Et voici que l’on nous crée un nouveau climat de guerre ; comme d’habitude les conflits où nous sommes engagés malgré nous ne reposent sur aucune consultation ou décision commune ; encore moins de débat ou de concertation.
Tout est déjà dit car nous vivons un temps de tautologie : l’ennemi est un barbare ; on ne parle pas avec les barbares, on les réprime et on les mate comme on terrorise les terroristes.
Curieux tout de même que ces deux lettres, EI puissent aussi être l’acronyme de cet ennemi intérieur que l’on nous crée chaque jour. Le véritable ennemi, le plus sournois, c’est lui, le voisin, soupçonné d’immigration (ou d’infiltration) même quand il est français depuis plusieurs générations
Les jeunes des cités, marqués du sceau de l’immigration connaissaient déjà les couvre feux, les interdictions de traîner en bas de l’immeuble, les contrôles dès qu’ils quittaient leur quartier ; les voici aujourd’hui potentiellement interdits de quitter le territoire, enfermés dans un Etat qui les rejette.

Toute violence sociale est ainsi criminalisée et particulièrement ethnicisée. Il ne s’agit plus d’entendre mais de dissuader, plus de comprendre , mais de réprimer.
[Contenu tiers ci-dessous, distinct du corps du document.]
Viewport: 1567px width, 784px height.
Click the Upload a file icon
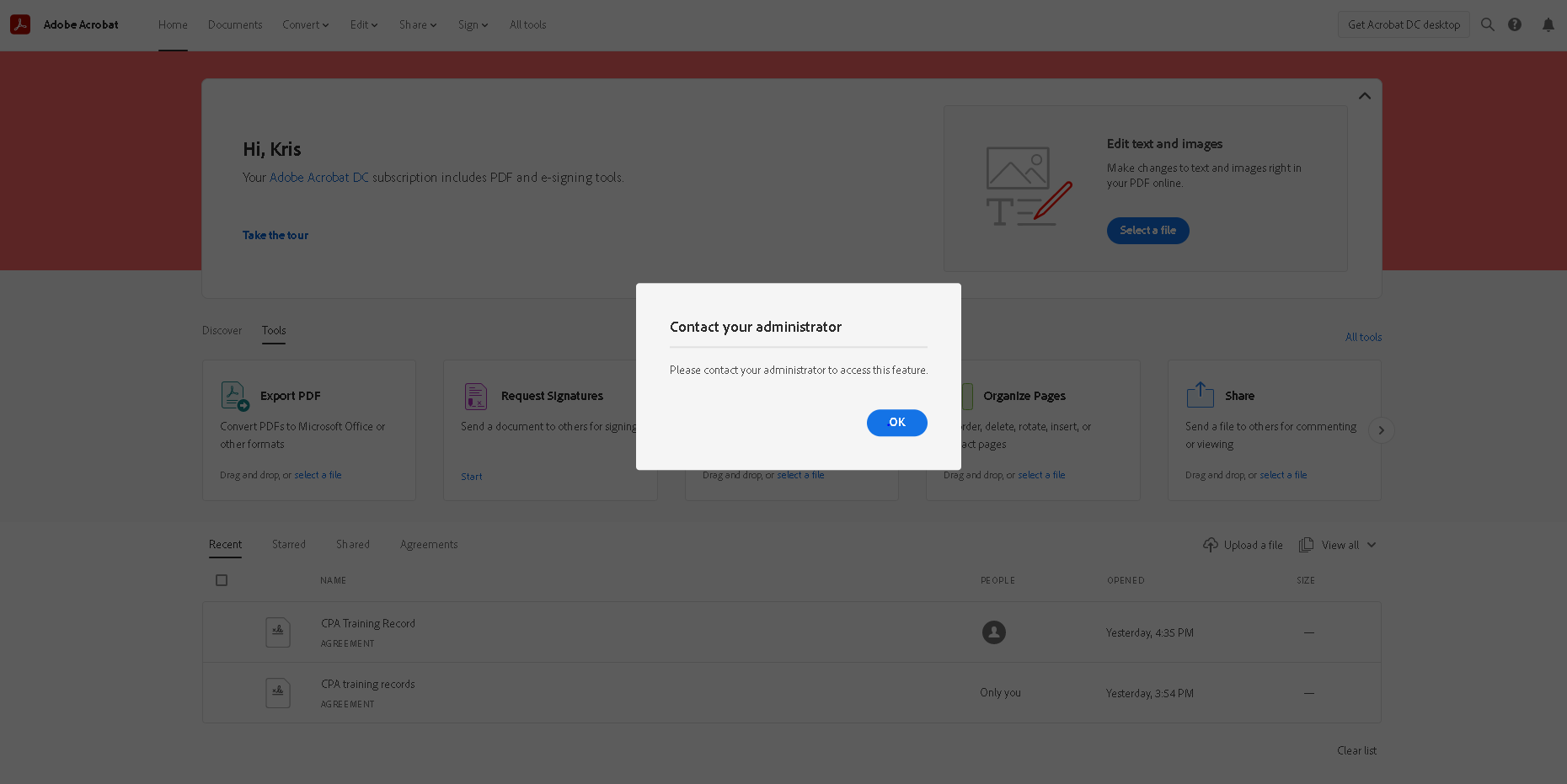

Au point que ceux qui malgré tout s’interrogent et se posent des questions sur les violences institutionnelles, économiques, politiques et ethniques qui sont à l’origine des conflits sociaux et sociétaux, sont toujours en passe de se voir accusés de complicité.

Nous vivons dans l’ignorance de ce qui a conduit au droit et à la liberté. Le renvoi dans la sphère de la barbarie de toute conflictualité, visibilité, révolte , nous condamne à une posture d’inaction et d’obéissance face à la violence de l’ordre établi.

Nul doute que bon nombre de violences actuelles, que nous rejetons en bloc , ne soient le négatif de nouveaux droits à conquérir. Des droits à conquérir dans l’éducation, où toute justice est quasiment absente de la relation aux élèves, ou d’autres droits tout aussi élémentaires en matière d’orientation sont encore à ce jour absents .

Nul doute que les revendications identitaires qui fusent ici ou là avec violence ne soient que l’envers de l’indifférence aux différences, du mépris des histoires singulière et des oppressions spécifiques , dans lesquels s’enferment nos institutions.

Nous oublions que les quelques droits dont nous disposons encore ont eux aussi été gagnés dans la violence et dans le conflit ; nous oublions que le droit seul ne crée pas du droit, mais qu’il y faut aussi de la révolte et de l’insoumission.

Le droit seul ne crée pas le droit, nous seuls pouvons en gagner ou en sauver quelque chose, en contrevenant à la société qu’on nous fait, en dénonçant l’image du monde dont on nous baigne, en refusant de croire à la barbarie et au barbare dans les quartiers, les classes et le monde entier.